(Stored data entries)
-=-=-
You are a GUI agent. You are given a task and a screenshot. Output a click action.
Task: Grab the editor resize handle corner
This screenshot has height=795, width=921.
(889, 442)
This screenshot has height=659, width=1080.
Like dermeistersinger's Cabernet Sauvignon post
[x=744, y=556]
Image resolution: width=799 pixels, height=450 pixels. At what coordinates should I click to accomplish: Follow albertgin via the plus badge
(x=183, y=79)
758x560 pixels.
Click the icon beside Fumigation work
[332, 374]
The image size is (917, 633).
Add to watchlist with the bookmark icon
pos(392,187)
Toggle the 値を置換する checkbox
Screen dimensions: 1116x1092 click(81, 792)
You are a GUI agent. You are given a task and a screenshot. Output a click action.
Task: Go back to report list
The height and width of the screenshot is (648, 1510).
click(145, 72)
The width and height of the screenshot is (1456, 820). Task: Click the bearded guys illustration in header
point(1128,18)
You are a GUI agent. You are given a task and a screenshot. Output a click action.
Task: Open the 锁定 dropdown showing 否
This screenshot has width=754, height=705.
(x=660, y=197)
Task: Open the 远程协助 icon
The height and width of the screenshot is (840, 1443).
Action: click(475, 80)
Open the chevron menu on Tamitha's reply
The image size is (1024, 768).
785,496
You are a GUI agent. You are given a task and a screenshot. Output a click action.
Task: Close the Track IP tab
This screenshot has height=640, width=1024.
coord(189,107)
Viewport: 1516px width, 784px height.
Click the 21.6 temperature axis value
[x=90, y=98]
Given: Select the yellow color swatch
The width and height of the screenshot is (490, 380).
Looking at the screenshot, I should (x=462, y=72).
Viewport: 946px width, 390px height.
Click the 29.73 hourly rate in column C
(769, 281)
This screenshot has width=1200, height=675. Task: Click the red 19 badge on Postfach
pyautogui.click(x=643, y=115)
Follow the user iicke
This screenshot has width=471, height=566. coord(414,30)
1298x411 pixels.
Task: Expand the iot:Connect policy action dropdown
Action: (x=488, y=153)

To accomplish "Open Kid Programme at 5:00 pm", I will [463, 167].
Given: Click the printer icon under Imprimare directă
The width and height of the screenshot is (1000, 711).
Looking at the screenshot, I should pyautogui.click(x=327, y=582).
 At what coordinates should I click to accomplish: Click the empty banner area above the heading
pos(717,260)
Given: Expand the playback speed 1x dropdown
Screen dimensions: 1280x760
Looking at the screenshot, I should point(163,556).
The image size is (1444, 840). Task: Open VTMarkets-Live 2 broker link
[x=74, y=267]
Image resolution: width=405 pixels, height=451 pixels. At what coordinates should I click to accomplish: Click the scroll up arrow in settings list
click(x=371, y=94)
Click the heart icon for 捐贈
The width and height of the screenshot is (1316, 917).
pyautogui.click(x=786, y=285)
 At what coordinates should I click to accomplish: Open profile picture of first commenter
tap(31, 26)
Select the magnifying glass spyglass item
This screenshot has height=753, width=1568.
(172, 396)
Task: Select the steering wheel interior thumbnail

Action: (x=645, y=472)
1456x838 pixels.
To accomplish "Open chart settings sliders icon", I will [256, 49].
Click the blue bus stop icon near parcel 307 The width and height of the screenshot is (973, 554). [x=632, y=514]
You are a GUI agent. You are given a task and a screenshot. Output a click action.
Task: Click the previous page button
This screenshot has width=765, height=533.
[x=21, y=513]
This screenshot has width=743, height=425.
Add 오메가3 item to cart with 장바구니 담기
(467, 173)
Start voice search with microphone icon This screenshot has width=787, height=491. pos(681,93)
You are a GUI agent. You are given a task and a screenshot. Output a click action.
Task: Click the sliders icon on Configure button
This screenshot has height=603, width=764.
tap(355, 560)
-=-=-
#### [WORK INSTRUCTION]
Among the entries, how many lines include the word "Viewport"? Answer with a single number and nothing further.

#### [RESPONSE FOR THIS EXERCISE]
2